For decades, software engineering has relied on the testing pyramid as a guiding principle for quality assurance. At the base sit unit tests — fast, numerous, and focused on individual components. In the middle are integration tests that verify how components work together. At the top are end-to-end tests that validate the entire system from a user's perspective. This hierarchical approach ensures systematic coverage while keeping feedback loops fast. But when it comes to AI agents, this model falls short. LLM-based systems don't have "units" in the traditional sense — their behavior is probabilistic, context-dependent, and emergent.

Adapting the Pyramid for AI Agents

Agent Probe introduces a 6-layer test pyramid purpose-built for AI agents. Each layer targets a specific dimension of agent quality, and together they provide comprehensive coverage that no single test can achieve. Layer 1 (Core) tests fundamental capabilities like accuracy using the MMLU dataset and RAG quality using the RAGAS framework. Layer 2 (Knowledge Quality) evaluates hallucination detection with TruthfulQA, response consistency with PAWS, and regression testing across model versions. These foundational layers ensure your agent knows what it claims to know and produces reliable outputs.

Security, Performance, and Beyond

Layer 3 (Security and Safety) is where Agent Probe tests for prompt injection attacks using JailbreakBench, PII leakage with pattern detection, toxicity using ToxiGen, and guardrail effectiveness. Layer 4 (Performance) analyzes cost per query, token usage efficiency, and context window utilization. These layers ensure your agent is not only correct but also secure and economically viable. Layer 5 (Advanced) evaluates multi-turn conversation coherence, tool calling accuracy, and robustness against adversarial inputs using AdvGLUE.

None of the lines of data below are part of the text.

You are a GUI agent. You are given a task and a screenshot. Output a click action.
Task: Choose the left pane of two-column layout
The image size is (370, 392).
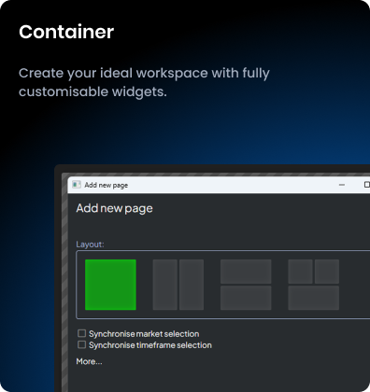tap(165, 285)
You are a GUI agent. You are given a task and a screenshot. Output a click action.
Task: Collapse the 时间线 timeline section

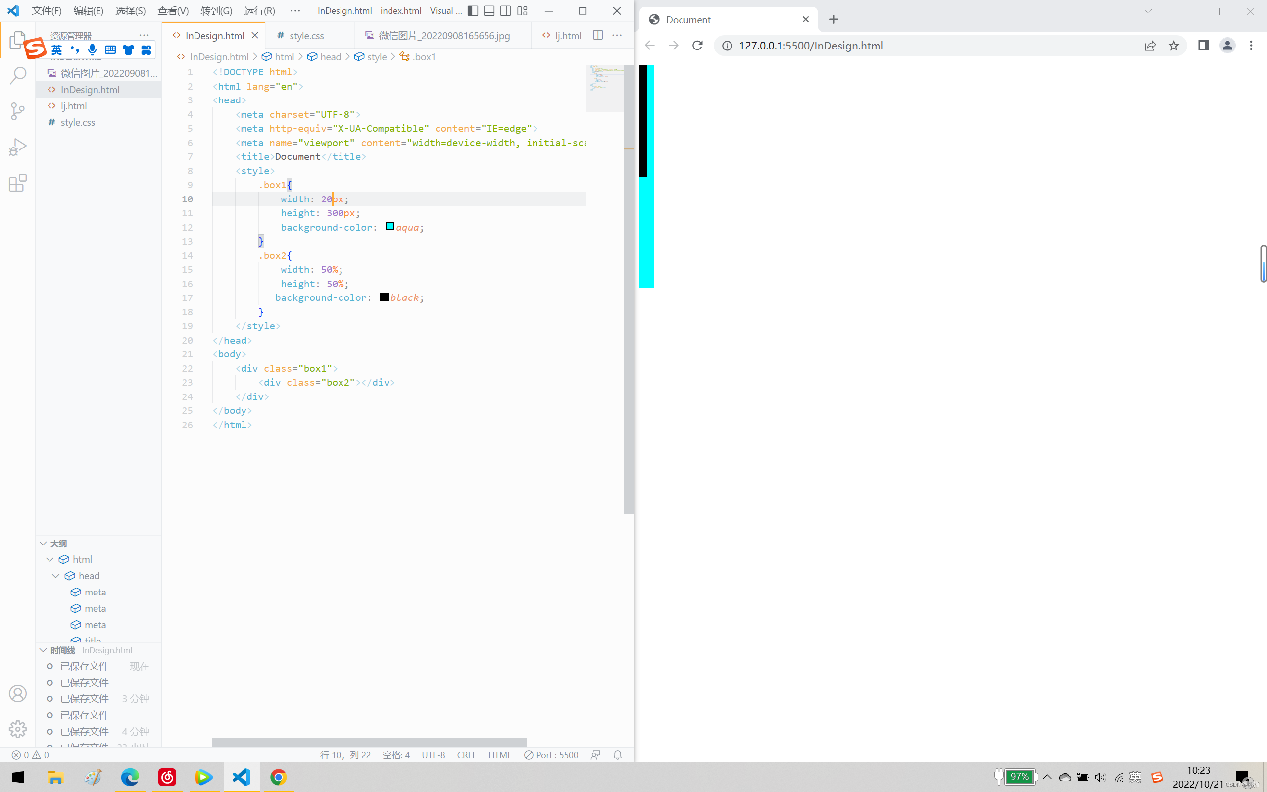point(43,650)
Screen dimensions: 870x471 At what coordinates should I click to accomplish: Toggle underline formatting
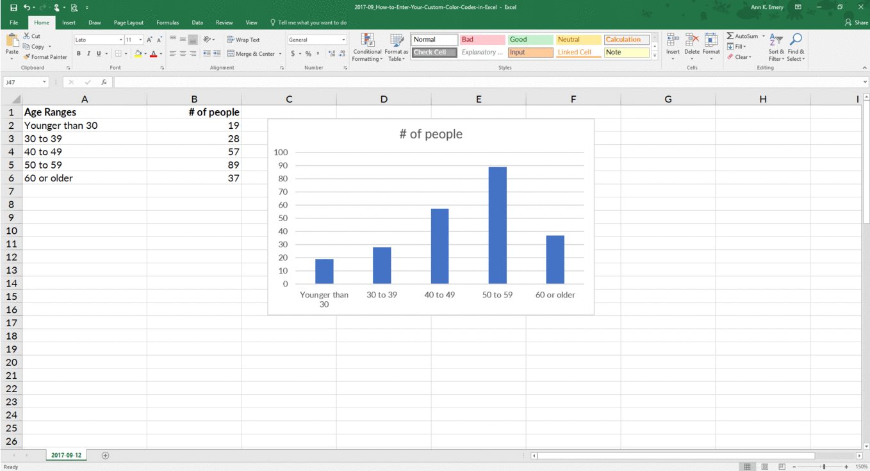pyautogui.click(x=97, y=53)
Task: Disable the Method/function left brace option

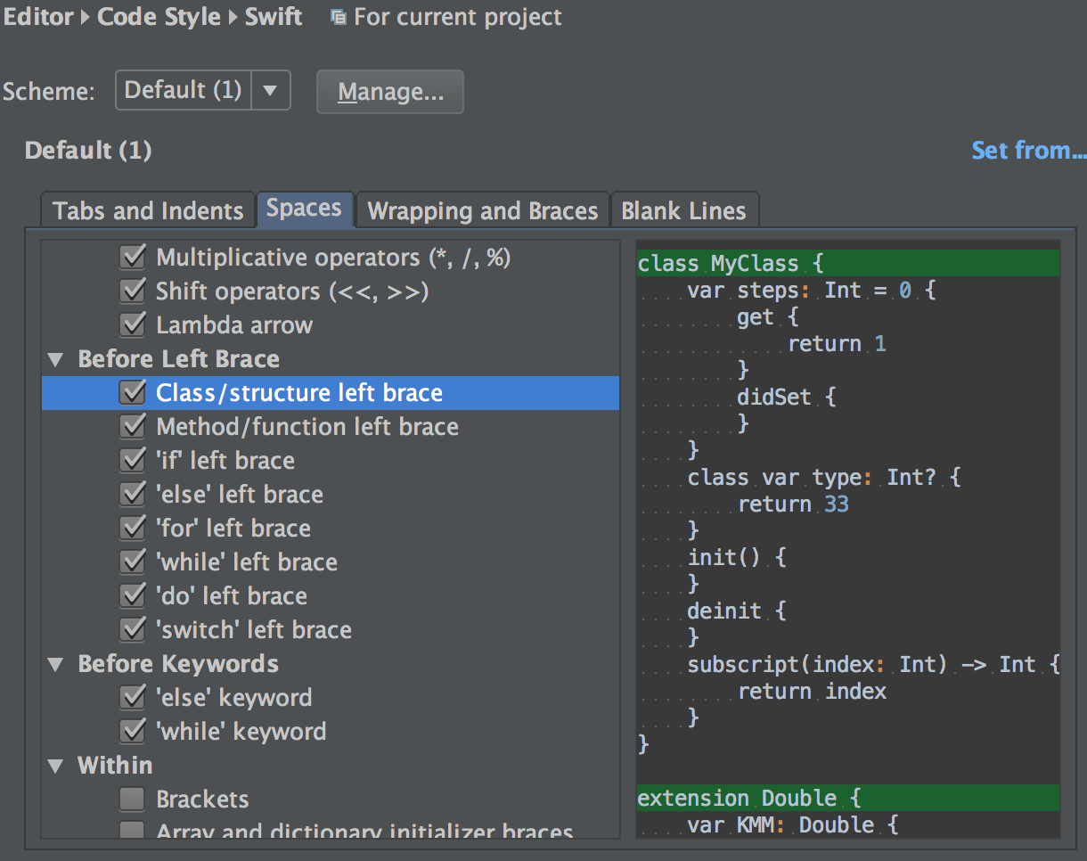Action: tap(132, 426)
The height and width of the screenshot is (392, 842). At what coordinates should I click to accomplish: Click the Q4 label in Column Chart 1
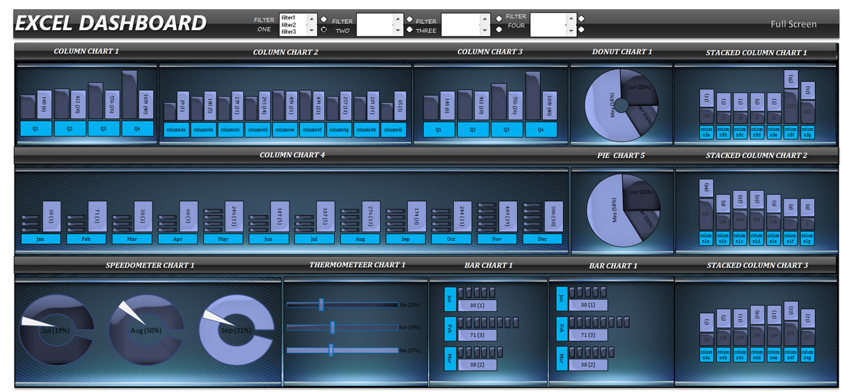pyautogui.click(x=137, y=129)
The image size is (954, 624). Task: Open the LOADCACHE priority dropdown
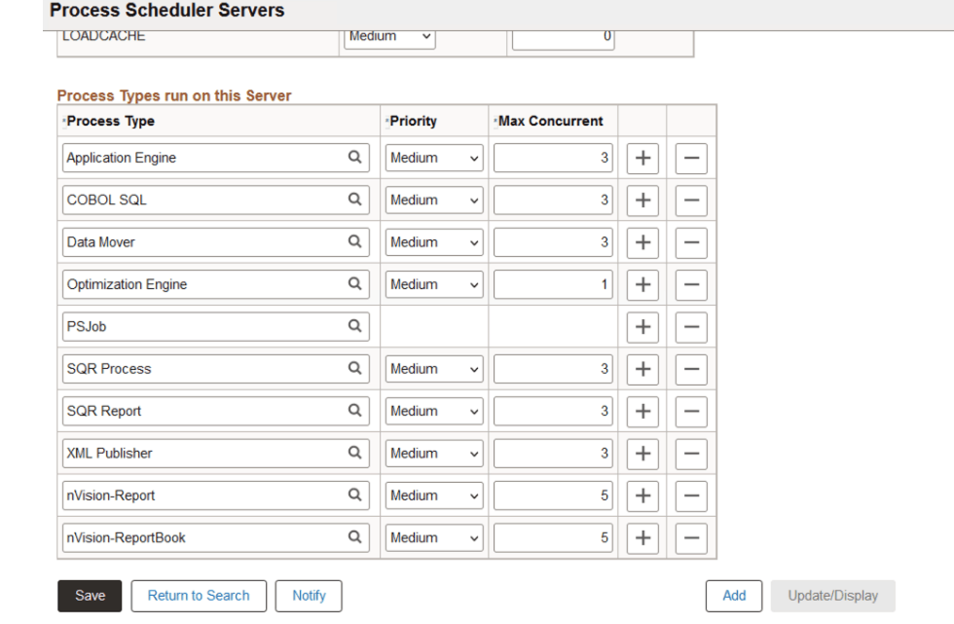coord(389,36)
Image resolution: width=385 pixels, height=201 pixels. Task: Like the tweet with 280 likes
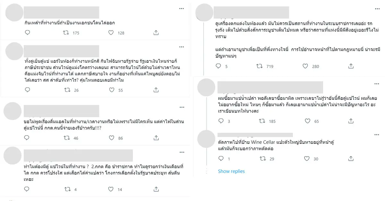click(x=305, y=66)
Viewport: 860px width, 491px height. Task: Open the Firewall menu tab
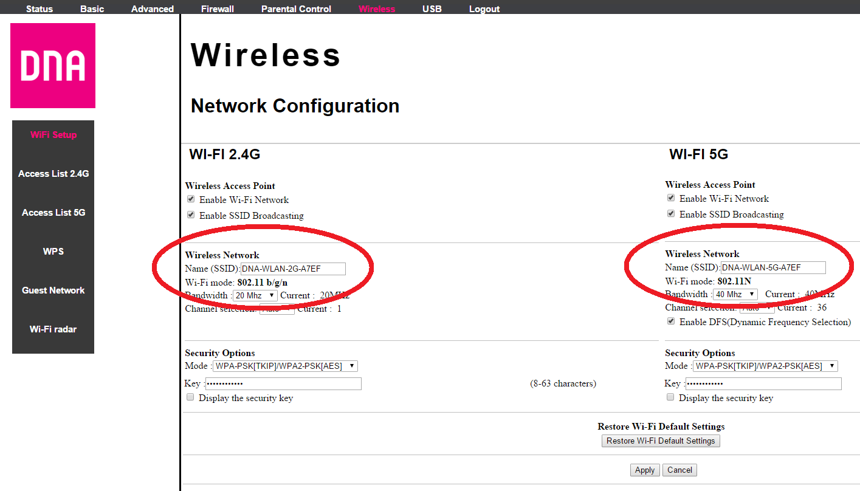(x=217, y=9)
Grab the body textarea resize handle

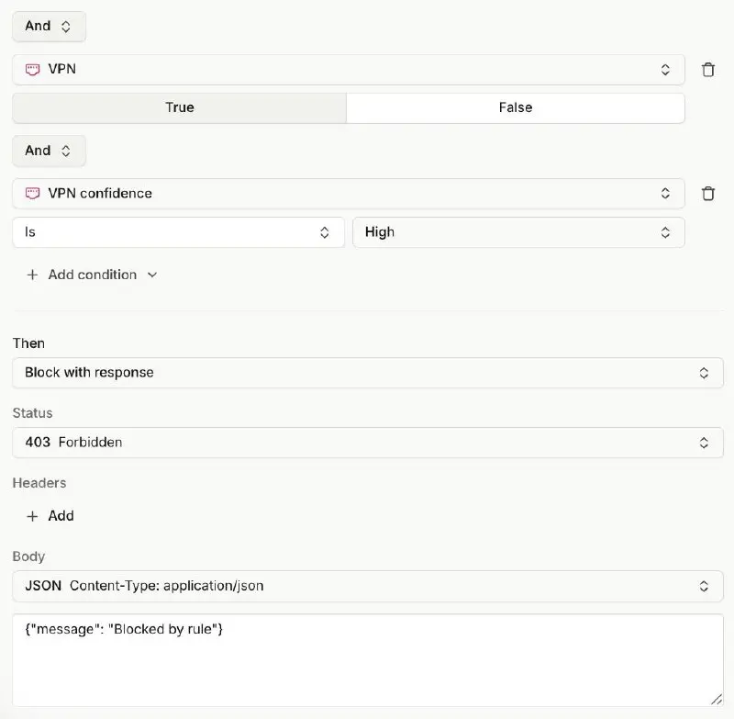[x=717, y=700]
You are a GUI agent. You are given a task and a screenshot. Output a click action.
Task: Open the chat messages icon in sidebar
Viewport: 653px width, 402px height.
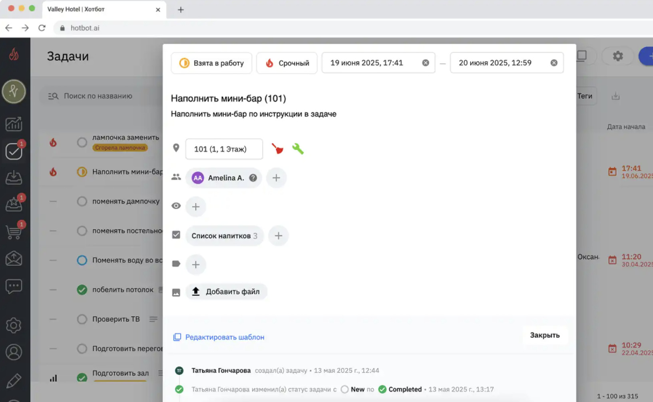14,285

The Ethics Layer: Bias Across 20 Categories

At the top of the pyramid sits Layer 6 (Ethics), which focuses exclusively on bias detection using the BBQ dataset. This layer tests your agent across 20 demographic categories including age, disability status, gender identity, nationality, physical appearance, race/ethnicity, religion, socioeconomic status, and sexual orientation. The ethics layer is deliberately placed at the top because it represents the highest-level concern: even if your agent is accurate, secure, and performant, biased behavior can cause profound harm to users and society.

Why This Matters: Catch Issues at Every Level

The power of the 6-layer pyramid lies in its systematic nature. Without it, teams tend to test only what they think of — often just accuracy and maybe a few security prompts. The pyramid ensures nothing falls through the cracks. Each layer builds on the previous ones: there is no point testing for bias if your agent hallucinates facts, and there is no point testing hallucination if your agent cannot answer basic questions accurately. By working through the layers from bottom to top, Agent Probe provides a structured path from basic competence to ethical excellence.